Menteri Keuangan Purbaya Yudhi Sadewa mengindikasikan Direktorat Jenderal Bea dan Cukai kemungkinan tidak jadi dibubarkan oleh Presiden Prabowo. Menurutnya, hal itu setelah reformasi internal yang dijalankan dalam beberapa bulan terakhir mulai menunjukkan hasil.
Purbaya mengaku telah merombak jajaran pegawai dan pimpinan Bea Cukai sebagai bagian dari upaya memperbaiki kinerja instansi tersebut.
"Bea Cukai progresnya sudah amat baik. Kita sudah kocok ulang pegawai-pegawai di sana dan sekarang yang di pucuk-pucuk pimpinan sudah orang-orang yang relatif lebih baik. Mereka tahu kalau mereka enggak baik, mereka akan dibubarkan," kata Purbaya dalam konferensi pers APBN KiTa, di kantor Kemenkeu, Selasa (21/7).
Purbaya menyebut sejumlah indikator menunjukkan perbaikan kinerja Bea Cukai, salah satunya pertumbuhan penerimaan kepabeanan dan cukai yang mencapai sekitar 7 persen. Selain itu, peredaran barang selundupan di pasar juga mulai berkurang.
"Bea Cukai juga aktif melakukan penangkapan terhadap peredaran rokok ilegal," kata Purbaya.
Purbaya juga mengungkapkan kalau Presiden Prabowo kini melihat adanya perkembangan positif di tubuh Bea Cukai. Berbeda dengan sebelumnya ketika sempat melontarkan wacana pembubaran institusi tersebut, kini Prabowo menilai Bea Cukai masih dapat diperbaiki.
"Pak Prabowo sudah melihat ada perbaikan yang signifikan di Bea Cukai.

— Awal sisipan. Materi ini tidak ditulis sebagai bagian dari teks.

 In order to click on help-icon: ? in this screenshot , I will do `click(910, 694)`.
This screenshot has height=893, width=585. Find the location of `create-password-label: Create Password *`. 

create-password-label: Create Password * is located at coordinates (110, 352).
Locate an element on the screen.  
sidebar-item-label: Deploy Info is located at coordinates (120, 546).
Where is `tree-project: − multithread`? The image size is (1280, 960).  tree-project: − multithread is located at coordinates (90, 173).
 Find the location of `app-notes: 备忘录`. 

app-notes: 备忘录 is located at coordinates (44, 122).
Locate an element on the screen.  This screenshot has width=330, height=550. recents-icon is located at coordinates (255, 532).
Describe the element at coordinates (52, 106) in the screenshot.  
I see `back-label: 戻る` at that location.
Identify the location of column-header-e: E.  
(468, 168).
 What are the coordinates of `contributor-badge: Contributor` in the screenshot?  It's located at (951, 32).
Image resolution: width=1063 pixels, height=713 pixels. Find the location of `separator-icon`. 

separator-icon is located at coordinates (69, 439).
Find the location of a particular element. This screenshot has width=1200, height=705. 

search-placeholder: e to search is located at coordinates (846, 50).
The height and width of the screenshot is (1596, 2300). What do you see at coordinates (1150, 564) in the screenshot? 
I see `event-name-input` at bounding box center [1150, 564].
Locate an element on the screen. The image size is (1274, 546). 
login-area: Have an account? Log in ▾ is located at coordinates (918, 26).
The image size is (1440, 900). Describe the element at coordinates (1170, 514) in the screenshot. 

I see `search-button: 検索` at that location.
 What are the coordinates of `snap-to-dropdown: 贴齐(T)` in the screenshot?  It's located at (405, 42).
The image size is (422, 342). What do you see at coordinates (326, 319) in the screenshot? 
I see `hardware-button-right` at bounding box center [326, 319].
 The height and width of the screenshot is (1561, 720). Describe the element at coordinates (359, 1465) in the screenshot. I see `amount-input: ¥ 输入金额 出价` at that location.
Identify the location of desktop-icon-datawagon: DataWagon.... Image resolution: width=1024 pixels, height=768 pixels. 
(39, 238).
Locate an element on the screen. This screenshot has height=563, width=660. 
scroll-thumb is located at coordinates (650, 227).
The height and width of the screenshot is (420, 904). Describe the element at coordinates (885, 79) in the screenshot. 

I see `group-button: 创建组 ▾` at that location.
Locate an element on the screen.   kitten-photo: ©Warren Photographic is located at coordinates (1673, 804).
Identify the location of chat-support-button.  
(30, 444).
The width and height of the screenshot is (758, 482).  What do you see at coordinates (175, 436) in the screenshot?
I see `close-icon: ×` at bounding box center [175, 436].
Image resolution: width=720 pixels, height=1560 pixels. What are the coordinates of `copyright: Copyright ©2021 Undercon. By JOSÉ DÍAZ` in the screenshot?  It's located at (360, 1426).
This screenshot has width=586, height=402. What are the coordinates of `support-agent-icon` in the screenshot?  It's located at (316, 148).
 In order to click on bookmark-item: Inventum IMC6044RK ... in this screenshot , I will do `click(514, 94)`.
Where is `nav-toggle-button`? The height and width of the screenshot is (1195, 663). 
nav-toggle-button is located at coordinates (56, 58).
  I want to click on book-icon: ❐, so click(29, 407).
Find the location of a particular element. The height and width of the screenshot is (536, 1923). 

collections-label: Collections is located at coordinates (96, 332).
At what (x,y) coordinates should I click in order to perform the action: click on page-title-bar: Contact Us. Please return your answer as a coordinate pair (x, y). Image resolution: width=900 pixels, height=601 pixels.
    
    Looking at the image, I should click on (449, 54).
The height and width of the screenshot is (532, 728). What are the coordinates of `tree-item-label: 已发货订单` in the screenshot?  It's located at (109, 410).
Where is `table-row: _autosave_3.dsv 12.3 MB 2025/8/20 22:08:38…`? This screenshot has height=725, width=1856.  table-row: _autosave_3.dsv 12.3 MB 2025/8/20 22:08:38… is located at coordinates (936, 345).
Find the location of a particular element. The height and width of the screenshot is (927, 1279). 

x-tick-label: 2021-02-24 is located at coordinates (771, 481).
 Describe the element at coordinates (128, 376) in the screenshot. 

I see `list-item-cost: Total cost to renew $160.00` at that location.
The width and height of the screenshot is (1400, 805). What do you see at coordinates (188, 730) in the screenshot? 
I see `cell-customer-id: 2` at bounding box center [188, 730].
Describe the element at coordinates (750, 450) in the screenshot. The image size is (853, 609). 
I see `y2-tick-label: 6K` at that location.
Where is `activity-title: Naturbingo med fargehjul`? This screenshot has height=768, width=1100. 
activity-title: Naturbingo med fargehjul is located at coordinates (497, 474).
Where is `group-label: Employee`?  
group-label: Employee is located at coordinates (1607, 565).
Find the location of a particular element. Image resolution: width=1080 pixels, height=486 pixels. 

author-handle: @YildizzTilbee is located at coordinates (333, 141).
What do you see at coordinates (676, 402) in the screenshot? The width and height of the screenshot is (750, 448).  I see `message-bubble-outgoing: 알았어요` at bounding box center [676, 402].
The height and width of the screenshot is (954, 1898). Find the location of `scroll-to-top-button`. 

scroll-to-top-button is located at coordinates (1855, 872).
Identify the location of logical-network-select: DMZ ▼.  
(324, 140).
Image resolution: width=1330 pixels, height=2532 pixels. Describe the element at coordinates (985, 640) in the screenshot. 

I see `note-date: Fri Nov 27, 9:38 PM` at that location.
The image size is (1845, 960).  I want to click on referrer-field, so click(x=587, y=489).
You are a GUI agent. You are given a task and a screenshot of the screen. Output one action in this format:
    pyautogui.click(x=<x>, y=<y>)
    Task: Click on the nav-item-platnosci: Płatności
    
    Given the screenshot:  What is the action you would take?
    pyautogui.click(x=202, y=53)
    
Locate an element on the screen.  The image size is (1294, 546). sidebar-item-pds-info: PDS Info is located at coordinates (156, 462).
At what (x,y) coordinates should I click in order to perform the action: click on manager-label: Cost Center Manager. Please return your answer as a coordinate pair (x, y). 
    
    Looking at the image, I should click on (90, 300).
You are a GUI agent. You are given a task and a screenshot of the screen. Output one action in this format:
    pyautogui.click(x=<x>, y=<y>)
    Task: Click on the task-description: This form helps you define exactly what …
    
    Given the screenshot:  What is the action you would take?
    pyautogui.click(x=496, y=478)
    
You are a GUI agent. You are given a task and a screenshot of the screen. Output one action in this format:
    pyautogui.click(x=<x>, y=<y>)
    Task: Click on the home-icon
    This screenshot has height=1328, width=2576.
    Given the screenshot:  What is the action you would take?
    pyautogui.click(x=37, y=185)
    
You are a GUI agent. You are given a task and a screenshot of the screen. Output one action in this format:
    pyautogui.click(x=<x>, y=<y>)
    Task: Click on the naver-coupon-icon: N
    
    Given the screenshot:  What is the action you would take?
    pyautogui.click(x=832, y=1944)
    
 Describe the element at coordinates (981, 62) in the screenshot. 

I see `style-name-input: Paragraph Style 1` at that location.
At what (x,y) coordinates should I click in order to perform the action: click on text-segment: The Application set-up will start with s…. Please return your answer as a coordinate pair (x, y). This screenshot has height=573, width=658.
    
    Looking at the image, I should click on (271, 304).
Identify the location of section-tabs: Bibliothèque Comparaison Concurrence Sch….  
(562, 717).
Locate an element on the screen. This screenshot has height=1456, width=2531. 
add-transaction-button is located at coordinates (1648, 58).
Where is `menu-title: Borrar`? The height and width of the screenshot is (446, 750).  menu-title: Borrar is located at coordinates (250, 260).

Kalau dulu beliau bilang bubarkan, sekarang beliau pernah bilang di salah satu rapat kabinet bahwa Bea Cukai bisa diperbaiki dan harus bisa diperbaiki," tutur Purbaya.
"Itu adalah sinyal yang jelas bahwa ada perkembangan positif di Bea Cukai yang diakui oleh pimpinan kita. Jadi kemungkinannya Bea Cukai akan tetap bertahan," tambahnya.